§ **Exercise set**
1. Answer these questions using the forum thread on relative angles below:
(a) What components does the first post give for v1 in its first example?
(b) What value does the first post give for atan2 applied to v2 in that example?
(c) What does martinbaker propose the web page could include?
2. In the forum thread on relative angles below, why does the first poster rotate v2 by the negative of atan2(v1.y,v1.x) before taking atan2 of its components? Answer in one to three sentences.

··· Extract

Maths - Forum Discussion about Relative Angles

author-name: eatjason

message-date: 2011-04-10 12:00:23 UTC

I was working with this equation:

angle of 2 relative to 1= atan2(v2.y,v2.x) - atan2(v1.y,v1.x)

To find a signed angle between two vectors.  I have found that
it DOES NOT yieldthe relative angle between two vectors in
every case.  

Lets say you are trying to find the angle between a vector v2
and vector v1, relative to v1.

Let v1 = ( -sqrt(2)/2, -sqrt(2)/2  )
and v2 = ( -sqrt(2)/2, sqrt(2)/2 ).

By observation you can see that the relative angle should be
-pi/2 (if you imagine v1 as the unit-x vector).

(for v1) atan2( -sqrt(2)/2, -sqrt(2)/2) )  = -3pi / 4
(for v2) atan2( sqrt(2)/2, -sqrt(2)/2) )  = 3pi / 4


( 3pi / 4 ) - ( -3pi / 4 ) = 6pi / 4 = 3pi / 2 

which is the angle, but its supposed to be between pi
and -pi, so -pi / 2

What I did to solve this problem is I first found atan2(v1.y,v1.x),
then rotated v2 by the negative that value, then found atan2 of the
components of that new rotated vector (which is basically manually
rotating v2 to be relative to v1, as the x-unit vector)

author-name: martinbaker

message-date: 2011-04-10 15:13:40 UTC

Yes, I guess the issue is that if we are facing in direction 1
and we want to rotate to face in direction 2 we could rotate clockwise
or anti-clockwise.

So a rotation of pi/2 in the clockwise direction is the same as in the
anti-clockwise direction 3pi/4.

Perhaps the web page should have two equations? One case if we always
want to rotate in a clockwise direction and another equation if we
want to rotate clockwise or anti-clockwise depending on which is
the smaller angle?


author-name: eatjason

message-date: 2011-04-10 18:39:08 UTC

I'm afraid it might be a little more complicated than that.
The issue is that the equation as it is yields a clockwise or
anti-clockwise angle depending on where the vectors happen
to be.

Here's another case, getting the angle between v1 and v2 relative to v1:

v1 = ( sqrt(2)/2, -sqrt(2)/2 )
v2 = ( -sqrt(2)/2, -sqrt(2)/2 )

now by observation, you can see that the anti-clockwise rotation
should be 3pi/4, which it is (same as the first example).

······
··· Information supplied

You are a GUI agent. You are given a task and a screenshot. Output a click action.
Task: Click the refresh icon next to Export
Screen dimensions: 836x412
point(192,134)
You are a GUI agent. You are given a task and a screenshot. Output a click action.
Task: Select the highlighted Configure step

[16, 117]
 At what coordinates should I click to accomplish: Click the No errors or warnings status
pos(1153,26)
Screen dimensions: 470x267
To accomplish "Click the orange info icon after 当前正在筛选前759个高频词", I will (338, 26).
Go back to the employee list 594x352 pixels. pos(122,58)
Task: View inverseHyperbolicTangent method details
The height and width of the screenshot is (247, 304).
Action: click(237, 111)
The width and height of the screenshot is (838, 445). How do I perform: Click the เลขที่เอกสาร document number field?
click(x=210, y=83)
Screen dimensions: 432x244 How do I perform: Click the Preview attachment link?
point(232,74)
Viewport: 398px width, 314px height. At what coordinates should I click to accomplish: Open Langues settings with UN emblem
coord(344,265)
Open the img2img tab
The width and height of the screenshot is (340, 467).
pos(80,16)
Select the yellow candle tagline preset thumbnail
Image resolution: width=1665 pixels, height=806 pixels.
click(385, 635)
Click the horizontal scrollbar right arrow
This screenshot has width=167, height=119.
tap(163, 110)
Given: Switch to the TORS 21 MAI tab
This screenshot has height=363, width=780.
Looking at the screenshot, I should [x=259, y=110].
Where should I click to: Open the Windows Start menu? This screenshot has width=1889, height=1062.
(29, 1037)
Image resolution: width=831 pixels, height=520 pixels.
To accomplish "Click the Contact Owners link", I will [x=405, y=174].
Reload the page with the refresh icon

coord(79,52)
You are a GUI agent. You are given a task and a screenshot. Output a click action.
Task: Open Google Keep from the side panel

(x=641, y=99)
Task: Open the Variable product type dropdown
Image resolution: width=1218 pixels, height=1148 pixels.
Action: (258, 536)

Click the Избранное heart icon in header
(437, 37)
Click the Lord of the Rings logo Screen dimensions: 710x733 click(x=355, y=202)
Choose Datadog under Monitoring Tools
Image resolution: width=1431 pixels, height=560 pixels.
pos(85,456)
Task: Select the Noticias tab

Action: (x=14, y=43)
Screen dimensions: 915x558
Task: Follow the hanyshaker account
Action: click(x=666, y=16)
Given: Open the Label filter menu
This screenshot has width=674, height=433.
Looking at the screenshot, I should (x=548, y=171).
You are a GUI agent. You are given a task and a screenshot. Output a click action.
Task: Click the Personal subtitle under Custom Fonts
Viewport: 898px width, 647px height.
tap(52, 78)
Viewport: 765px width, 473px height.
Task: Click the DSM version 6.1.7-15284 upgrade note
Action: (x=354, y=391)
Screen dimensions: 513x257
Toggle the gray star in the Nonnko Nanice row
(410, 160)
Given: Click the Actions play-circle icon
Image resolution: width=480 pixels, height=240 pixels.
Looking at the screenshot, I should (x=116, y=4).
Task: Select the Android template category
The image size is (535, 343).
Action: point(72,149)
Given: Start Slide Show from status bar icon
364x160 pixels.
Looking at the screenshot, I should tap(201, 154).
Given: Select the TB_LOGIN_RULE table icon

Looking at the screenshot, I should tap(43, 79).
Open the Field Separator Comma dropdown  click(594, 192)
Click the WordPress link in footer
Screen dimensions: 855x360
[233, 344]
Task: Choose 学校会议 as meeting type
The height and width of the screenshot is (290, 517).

······

§ **Expected responses**
1.
(a) v1 = ( -sqrt(2)/2, -sqrt(2)/2 ).
(b) 3pi / 4.
(c) Two equations: one for always rotating in a clockwise direction, and another for rotating clockwise or anti-clockwise depending on which gives the smaller angle.

2. The equation that subtracts atan2(v1.y,v1.x) from atan2(v2.y,v2.x) does not give the relative angle in every case. In the first example, it gives 3pi/2 instead of a value between pi and -pi, namely -pi/2. Rotating v2 this way manually makes it relative to v1, treating v1 as the x-unit vector.